Ragnarok : the Age of Fire and Gravel eBook

Ignatius Donnelly
This eBook from the Gutenberg Project consists of approximately 440 pages of information about Ragnarok .

Ragnarok : the Age of Fire and Gravel eBook

Ignatius Donnelly
This eBook from the Gutenberg Project consists of approximately 440 pages of information about Ragnarok .

We can realize, in our imagination, the glacier of the mountain-valley crushing and marking the bed in which it moves, or even the plain on which it discharges itself; but it is impossible to conceive of a glacier upon the bare top of a mountain, without walls to restrain it or direct its flow, or higher ice accumulations to feed it.

Again: 

“If glaciers descended, as they did, on both sides of the great Alpine ranges, then we would expect to find the same results on the plains of Northern Italy that present themselves on the low grounds of Switzerland.  But this is not the case.  On the plains of Italy there are no traces of the stony clay found in Switzerland and all over Europe.  Neither are any of the stones of the drift of Italy scratched or striated."[2]

[1.  “The Great Ice Age,” p. 73.

— Task requirements —
Transcribe the stretch of the Ragnarok excerpt from "We can realize, in" through "to feed it.". You won't need the dataset rows for anything here.

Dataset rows

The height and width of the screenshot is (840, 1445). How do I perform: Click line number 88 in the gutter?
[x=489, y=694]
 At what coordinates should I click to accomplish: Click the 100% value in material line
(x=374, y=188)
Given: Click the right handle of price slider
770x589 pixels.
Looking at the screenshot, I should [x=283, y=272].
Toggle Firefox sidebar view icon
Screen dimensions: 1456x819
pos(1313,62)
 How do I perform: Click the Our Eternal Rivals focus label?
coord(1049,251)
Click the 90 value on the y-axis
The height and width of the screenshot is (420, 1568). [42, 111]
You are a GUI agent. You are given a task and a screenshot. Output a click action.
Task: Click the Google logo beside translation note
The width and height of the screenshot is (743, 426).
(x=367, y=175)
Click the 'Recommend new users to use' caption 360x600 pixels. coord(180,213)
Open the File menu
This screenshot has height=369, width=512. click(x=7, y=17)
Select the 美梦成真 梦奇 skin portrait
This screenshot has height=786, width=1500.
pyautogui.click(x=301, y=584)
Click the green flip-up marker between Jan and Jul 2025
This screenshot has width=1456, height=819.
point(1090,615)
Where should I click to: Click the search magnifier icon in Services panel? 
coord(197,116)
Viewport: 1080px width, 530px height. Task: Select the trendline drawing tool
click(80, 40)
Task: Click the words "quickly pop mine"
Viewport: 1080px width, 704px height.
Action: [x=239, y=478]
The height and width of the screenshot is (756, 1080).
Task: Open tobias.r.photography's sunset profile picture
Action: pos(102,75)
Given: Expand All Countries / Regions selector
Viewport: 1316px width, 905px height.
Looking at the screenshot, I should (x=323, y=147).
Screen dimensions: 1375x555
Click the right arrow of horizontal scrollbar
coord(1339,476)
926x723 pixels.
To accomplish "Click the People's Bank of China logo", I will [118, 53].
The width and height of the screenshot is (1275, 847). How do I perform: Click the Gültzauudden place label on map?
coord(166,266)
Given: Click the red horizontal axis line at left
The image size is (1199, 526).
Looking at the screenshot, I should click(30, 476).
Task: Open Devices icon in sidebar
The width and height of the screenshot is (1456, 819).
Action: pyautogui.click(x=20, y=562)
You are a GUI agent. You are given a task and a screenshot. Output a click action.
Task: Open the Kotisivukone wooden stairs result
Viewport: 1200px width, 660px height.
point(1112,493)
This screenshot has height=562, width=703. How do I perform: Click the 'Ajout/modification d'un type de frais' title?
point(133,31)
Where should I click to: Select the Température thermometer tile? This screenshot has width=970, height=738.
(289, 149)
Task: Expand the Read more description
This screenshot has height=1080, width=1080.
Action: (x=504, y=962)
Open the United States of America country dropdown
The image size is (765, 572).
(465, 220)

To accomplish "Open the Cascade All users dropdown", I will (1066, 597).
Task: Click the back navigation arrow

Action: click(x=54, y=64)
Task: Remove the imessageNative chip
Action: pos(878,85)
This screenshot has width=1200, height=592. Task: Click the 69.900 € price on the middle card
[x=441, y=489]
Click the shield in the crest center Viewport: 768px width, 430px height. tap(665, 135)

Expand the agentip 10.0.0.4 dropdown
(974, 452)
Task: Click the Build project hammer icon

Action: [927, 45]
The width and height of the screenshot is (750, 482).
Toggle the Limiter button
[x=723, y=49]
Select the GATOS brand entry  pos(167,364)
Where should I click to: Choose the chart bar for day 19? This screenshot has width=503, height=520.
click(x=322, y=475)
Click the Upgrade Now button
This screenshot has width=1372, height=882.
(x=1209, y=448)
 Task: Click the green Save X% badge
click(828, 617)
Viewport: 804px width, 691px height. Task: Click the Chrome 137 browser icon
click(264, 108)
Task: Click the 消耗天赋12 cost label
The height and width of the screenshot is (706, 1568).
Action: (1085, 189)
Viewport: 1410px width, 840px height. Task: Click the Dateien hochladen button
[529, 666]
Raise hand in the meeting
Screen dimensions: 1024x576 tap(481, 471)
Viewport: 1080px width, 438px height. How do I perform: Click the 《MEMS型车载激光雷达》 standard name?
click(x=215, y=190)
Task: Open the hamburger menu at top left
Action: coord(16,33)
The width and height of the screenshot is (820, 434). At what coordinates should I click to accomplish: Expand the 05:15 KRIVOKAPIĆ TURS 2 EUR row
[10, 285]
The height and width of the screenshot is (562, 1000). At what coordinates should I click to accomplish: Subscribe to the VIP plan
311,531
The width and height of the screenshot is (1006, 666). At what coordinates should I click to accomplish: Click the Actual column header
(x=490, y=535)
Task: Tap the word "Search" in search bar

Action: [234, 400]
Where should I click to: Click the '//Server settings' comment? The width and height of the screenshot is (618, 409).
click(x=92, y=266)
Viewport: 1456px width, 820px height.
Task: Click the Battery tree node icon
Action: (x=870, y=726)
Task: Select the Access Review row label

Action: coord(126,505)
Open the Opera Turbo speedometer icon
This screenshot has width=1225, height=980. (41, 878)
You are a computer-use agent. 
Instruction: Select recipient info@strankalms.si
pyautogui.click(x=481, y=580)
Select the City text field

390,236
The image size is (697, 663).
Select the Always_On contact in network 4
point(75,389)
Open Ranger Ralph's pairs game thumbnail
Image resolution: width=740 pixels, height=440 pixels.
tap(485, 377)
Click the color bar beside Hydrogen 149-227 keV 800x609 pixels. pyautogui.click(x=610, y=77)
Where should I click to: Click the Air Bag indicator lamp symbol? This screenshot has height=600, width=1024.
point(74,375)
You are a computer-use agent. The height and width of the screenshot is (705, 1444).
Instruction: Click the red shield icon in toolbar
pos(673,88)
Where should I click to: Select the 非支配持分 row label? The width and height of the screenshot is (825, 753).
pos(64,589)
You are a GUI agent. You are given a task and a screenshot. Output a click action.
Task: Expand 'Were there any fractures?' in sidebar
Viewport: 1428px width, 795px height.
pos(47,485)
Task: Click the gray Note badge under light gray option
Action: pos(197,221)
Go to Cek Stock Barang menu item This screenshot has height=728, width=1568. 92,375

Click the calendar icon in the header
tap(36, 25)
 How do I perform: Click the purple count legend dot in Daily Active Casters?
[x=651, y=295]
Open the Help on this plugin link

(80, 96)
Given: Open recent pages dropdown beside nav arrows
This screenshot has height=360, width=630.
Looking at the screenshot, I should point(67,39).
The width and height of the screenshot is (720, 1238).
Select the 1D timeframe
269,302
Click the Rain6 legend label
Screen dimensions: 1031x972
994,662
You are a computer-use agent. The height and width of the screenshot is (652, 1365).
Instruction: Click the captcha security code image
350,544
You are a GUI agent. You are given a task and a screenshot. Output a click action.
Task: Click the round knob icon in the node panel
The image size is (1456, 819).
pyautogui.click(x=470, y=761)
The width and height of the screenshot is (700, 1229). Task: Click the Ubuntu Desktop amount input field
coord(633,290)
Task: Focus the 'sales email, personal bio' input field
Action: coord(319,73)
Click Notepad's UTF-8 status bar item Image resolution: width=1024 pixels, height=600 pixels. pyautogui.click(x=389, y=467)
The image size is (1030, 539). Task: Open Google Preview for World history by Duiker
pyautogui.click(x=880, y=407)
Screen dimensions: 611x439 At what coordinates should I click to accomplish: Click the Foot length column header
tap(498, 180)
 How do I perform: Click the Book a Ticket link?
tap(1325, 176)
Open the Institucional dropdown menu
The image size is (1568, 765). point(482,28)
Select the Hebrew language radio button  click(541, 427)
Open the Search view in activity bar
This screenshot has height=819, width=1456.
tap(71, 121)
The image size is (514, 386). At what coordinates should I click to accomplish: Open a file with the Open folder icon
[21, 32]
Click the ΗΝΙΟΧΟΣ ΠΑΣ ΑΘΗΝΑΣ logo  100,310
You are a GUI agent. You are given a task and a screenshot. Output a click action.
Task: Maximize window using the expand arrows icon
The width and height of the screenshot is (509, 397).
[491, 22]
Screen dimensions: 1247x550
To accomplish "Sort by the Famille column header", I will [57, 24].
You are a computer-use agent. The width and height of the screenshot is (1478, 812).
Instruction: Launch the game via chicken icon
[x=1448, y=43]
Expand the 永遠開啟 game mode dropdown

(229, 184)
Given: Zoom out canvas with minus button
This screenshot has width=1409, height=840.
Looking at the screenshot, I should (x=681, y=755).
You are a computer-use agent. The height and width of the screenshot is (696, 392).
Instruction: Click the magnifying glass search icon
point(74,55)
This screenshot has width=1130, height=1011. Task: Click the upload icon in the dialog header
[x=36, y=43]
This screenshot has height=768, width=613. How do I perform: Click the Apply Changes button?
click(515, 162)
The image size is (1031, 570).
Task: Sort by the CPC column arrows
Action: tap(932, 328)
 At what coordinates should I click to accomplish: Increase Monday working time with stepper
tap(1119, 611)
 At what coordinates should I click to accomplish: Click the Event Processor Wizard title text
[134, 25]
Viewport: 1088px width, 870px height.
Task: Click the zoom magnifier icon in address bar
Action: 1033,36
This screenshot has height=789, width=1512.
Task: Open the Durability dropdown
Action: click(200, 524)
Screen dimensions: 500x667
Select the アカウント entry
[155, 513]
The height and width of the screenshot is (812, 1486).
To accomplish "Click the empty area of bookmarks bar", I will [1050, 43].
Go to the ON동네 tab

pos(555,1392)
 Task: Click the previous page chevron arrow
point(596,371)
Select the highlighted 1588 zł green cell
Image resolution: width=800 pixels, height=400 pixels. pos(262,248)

— Task output —
We can realize, in our imagination, the glacier of the mountain-valley crushing and marking the bed in which it moves, or even the plain on which it discharges itself; but it is impossible to conceive of a glacier upon the bare top of a mountain, without walls to restrain it or direct its flow, or higher ice accumulations to feed it.